From my experiences at the Crypt, prayer was used differently. I imagine that many of the Christian volunteers pray for clients, but I never saw them laying their hands on them as these Christians from Mosaic Church were, after having directly asked for their prayer needs. It would be the Chaplain alone who would do this. Prayer is also used in prayer diaries, in which Christians across the Christian community pray for the clients, the volunteers, and the organisation and its needs.
A clear similarity between the work of Mosaic and St. George’s Crypt is the relational side. I saw conversation as the basis of everything I did at the Crypt. But this was not to say it was easy. At times, it struck me how little life experience I shared with the clients, not to mention the fact the some of them were criminals and had serious mental and behavioural problems. One volunteer remarked that clients do try to scare you with what they have done at times, and the detail they use in such instances can be hard to bear. This volunteer said that the client leads the conversations; I also saw this to be true. I remember so often a conversation started very simply with a client, about their day or about such and such, and them proceeding to lead the conversation in the directions they wanted to. Conversations were so varied. One client in conversation with me started with their feelings about the new Crypt, later went on to how much they thought newly trained doctors were incompetent, and ending on their passion for being artistic!

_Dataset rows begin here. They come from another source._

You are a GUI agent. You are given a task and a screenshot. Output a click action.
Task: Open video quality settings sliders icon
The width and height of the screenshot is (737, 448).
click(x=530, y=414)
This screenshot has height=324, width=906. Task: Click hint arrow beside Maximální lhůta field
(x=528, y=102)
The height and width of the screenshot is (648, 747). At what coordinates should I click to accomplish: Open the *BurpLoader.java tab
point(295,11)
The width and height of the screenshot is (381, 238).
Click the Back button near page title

For one volunteer, befriending the client is:
“Sharing God’s love in a practical way, in being there, drawing alongside people, listening to them, befriending them, accepting them as they are…’
In meeting the needs of clients, Jesus and his ministry was the main source of inspiration as one volunteer states:
“… He got to know them, he got to know their needs and he held out that hand of hope. To each and every person he met…as far as I’m concerned everyone is welcome (pauses) here. If they have got faith, no faith, different faith, doesn’t matter….We hold out the hand of Christ to them in friendship, welcome, care and compassion.”
The Crypt’s take on Christianity is very inclusive. I remember once taking part in an Ash Wednesday service; the congregation was made up of an old lady, a transsexual, a number of Muslims, Christians, volunteers and a couple of street drinkers. I had celebrated that service many times before, but I remember that there and then its message really bore home to me; that sin is death and the cross is life. Our common mortality was enforced and the offer of new life was powerfully and inclusively made.
A comparison can be made here with Matthew 9 verses 10-14, when Jesus is sat having a meal with many tax collectors and sinners, as well as his disciples. The Pharisees question why he is having a meal with sinners and he says “For I have come to call not the righteous but sinners”. The fact that Jesus says this suggests mainly two things; that Jesus calls all of us because we are all sinners, but also that he especially calls the ones whom society views more negatively as greater sinners, as Jesus states in Matthew 12: “Those who are well have no need for the physician, but those who are sick.” Jesus’ rhetoric is left hanging there and the audience – be this the Pharisee, the disciple, the tax collector or today’s Christian, must interpret the meaning. Jesus was among many things a physician. He healed people; this ‘heart for healing’ is another aspect of his ministry that one of those I interviewed placed much importance upon as he reflected: “Jesus cared for the outsider, the prostitute, the leper”.